Foi com esses cuidados que tio Evandro presenteou-me este belo LP do violonista Dilermando Reis. Logo ele, cercado de tantos Chico Buarque, Caetano Veloso e Nelson Gonçalves, apresentou-me uma discografia desconhecida, ilustrando a capa do vinil “Gotas de Lágrimas” com uma bela mulher em pranto.

Tio, confesso que não estou bebendo aquela “cervejinha” que tanto gosto, cheguei a pouco da faculdade e a madrugada que se rompe pede doses fartas do melhor “amigo engarrafado do homem”, como bem recomendava Vinícius de Moraes com seus “uisquezinhos”.

Embora o ruído da antiga vitrola seja persistente, neste momento, além de um par de ouvidos enfeitiçados com a maestria de cada acorde, estou munido de uma caneta, papel e o entusiasmo de quem acredita na locomotiva da poesia, ainda que os trilhos sejam escorregadios e incertos.

Propositalmente, escolhi uma rapsódia infantil que, aos poucos, cantarola uma calmaria no vão que se abre dentro de mim, como se cada dedilhada do músico pudesse desatar os nós que prendem minhas raras meninices, abrindo, sem pressa, um quintal perdido e uma escrita sustentada de esperanças.
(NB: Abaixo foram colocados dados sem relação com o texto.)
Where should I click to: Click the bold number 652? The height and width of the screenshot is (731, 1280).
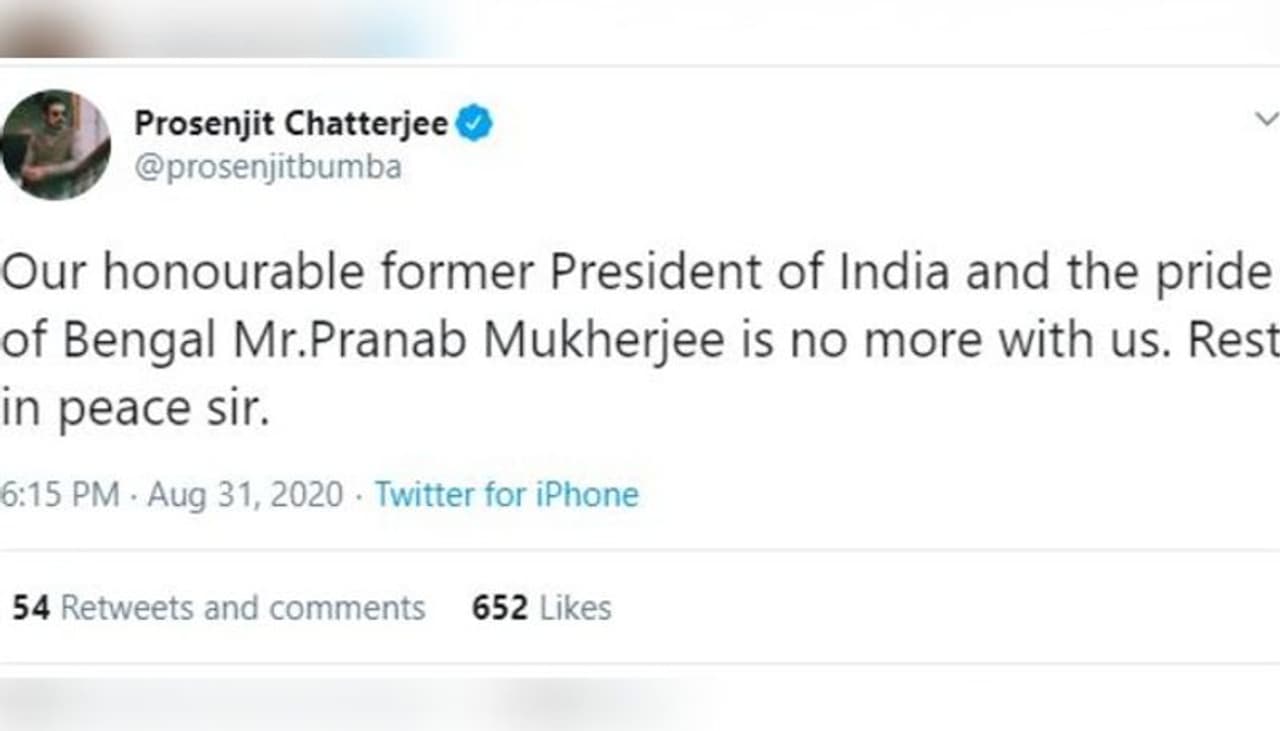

A próxima faixa musical, acertadamente, chama-se “Nossa Ternura”. Cativa-me essa bela valsa, trazendo uma leveza meiga nesta crônica, exigindo-me uma destreza em cada letra que me lanço, como se a poética dependesse de suas asas frágeis para que possa levitar um sonho perfeito.

Do outro lado do disco, há uma valsa chamada de “Eterna Saudade”, com tons mais melancólicos, quase nos arrancando a lona do tempo, como se saltitasse na minha pele o ardor de quem perdeu o equilíbrio no trapézio de suas promessas, de quem se esquiva entre uma estação em ruínas e ainda espera uma carruagem quimérica.

No entanto, é a primeira canção que me comove: “Gotas de Lágrima”. Mesmo com um canteiro de metáforas ao meu lado, já faz horas que tento descrever algo e não consigo, apenas sentindo um embalo inesperado, capaz de derramar o que resta de mim nesta lua de outono que, na ameaça do alvorecer, despede-se como uma rabiola prateada, talvez também emocionada com o orvalho que sai de minha vitrola.

Um brinde ao bom gosto de Seu Raulino. Obrigado pelo presente, tio. Bravo, Dilermando Reis, graças a você sinto-me como Maiakovski, confundindo a ciência da anatomia, pois sou todo coração.